Understanding Smart Pointers in Rust: A Comprehensive Guide
Introduction
Before we go into what smart pointers are let’s try to set a clear basis for what a pointer is, a pointer in programming is often a piece of data that directs to the location of another piece of data, like for example, your home address directs to where you live. Smart pointers are like regular pointers that direct to the location of a piece of data but with additional capabilities which include allocating multiple owners to a value, interior mutability, and more.
Ps.
&
which connotes a reference in Rust can also be regarded as a pointer since it points to a reference of a piece of data.
In this article, we’ll look at common smart pointers in Rust and how we can use them. some of the common smart pointers in Rust include Box
, Rc
, Arc
, Refcell
, and Mutex
.
Box
The Box smart pointer is often used to allocate data to the heap, so with the Box smart pointer you can allocate an i32
which is usually allocated on the stack to the heap instead, this is usually helpful when you have large data that you don’t want to be stored on the stack because of its limited size.

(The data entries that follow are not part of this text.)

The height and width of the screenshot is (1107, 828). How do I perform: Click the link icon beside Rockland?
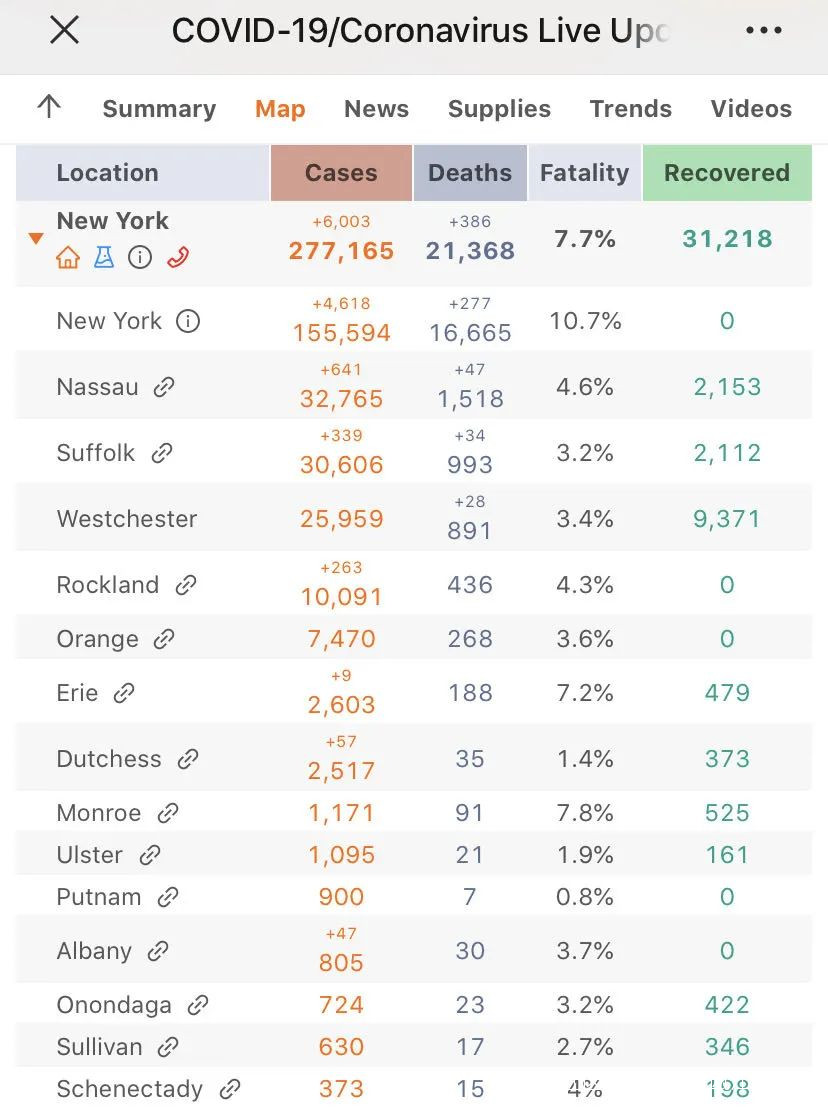[x=185, y=585]
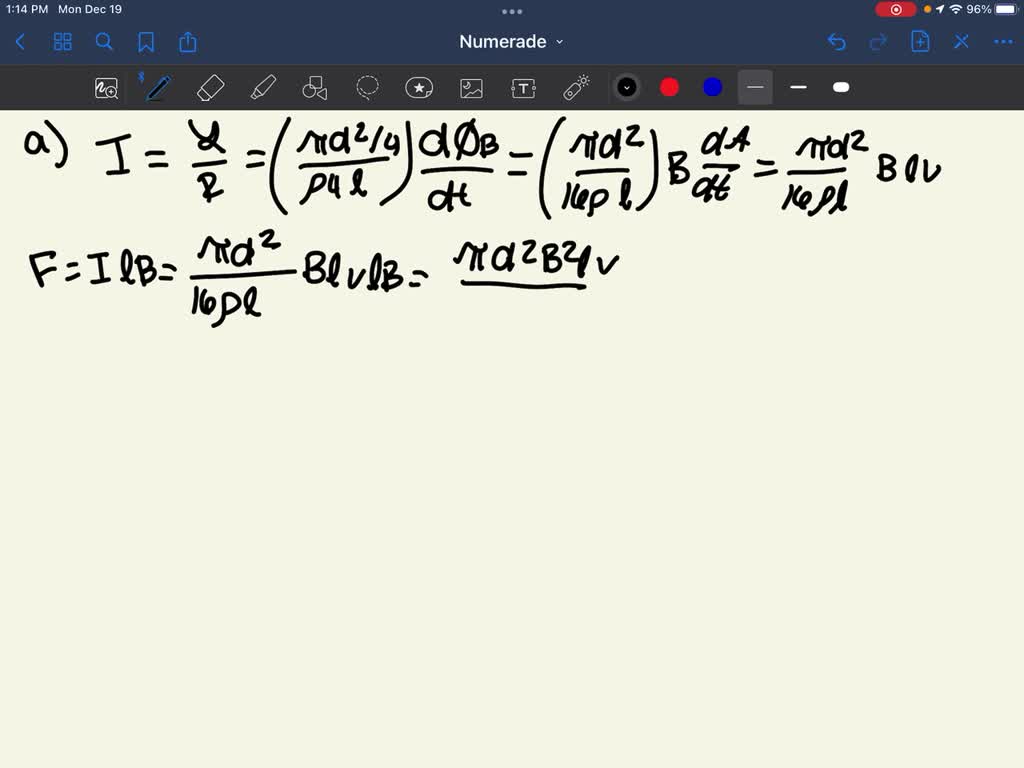Expand the black pen color options chevron

point(627,88)
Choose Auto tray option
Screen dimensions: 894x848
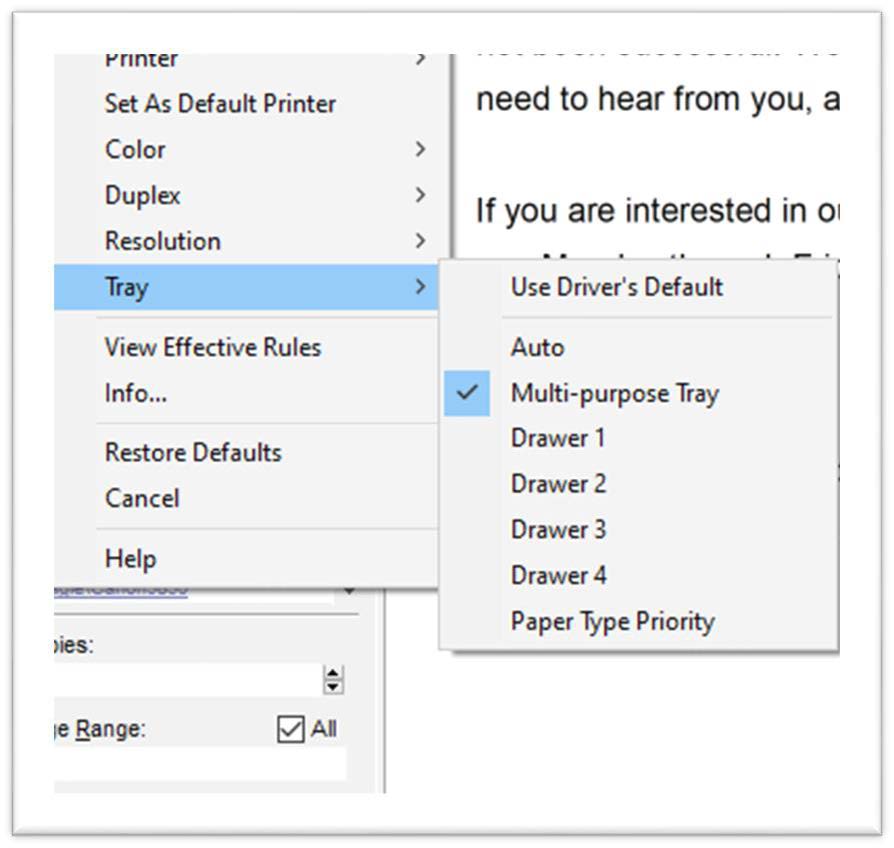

Here’s how you use the Box smart pointer:
// Our i32 will be allocated on the heap instead of the stack
let heap_allocated_i32 = Box::new(1);
Here’s how you can store large data with Box
:
struct LargeData {
data: [i32; 1000000], // An array with 1 million elements
}
fn main(){
let boxed_data = Box::new(LargeData{
data: [0; 1000000], // Initialize the array with zeros
});
}
Normally, a variable with the type [i32; 1000000]
would be stored on the stack but this would be inefficient because of its size and that’s why we would want to store it on the heap instead.

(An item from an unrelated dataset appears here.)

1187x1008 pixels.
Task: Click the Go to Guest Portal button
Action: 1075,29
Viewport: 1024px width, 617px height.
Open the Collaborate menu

Another reason you would want to use a Box
is to create recursive data structures like binary trees and linked lists. Recursive data structures, such as trees, often self-reference, making it hard to determine their size at compile time in Rust. The Box
smart pointer helps bypass this by storing a fixed-size pointer to the data on the stack, while the actual data resides on the heap. This method enables the creation of recursive structures without needing to know their size in advance.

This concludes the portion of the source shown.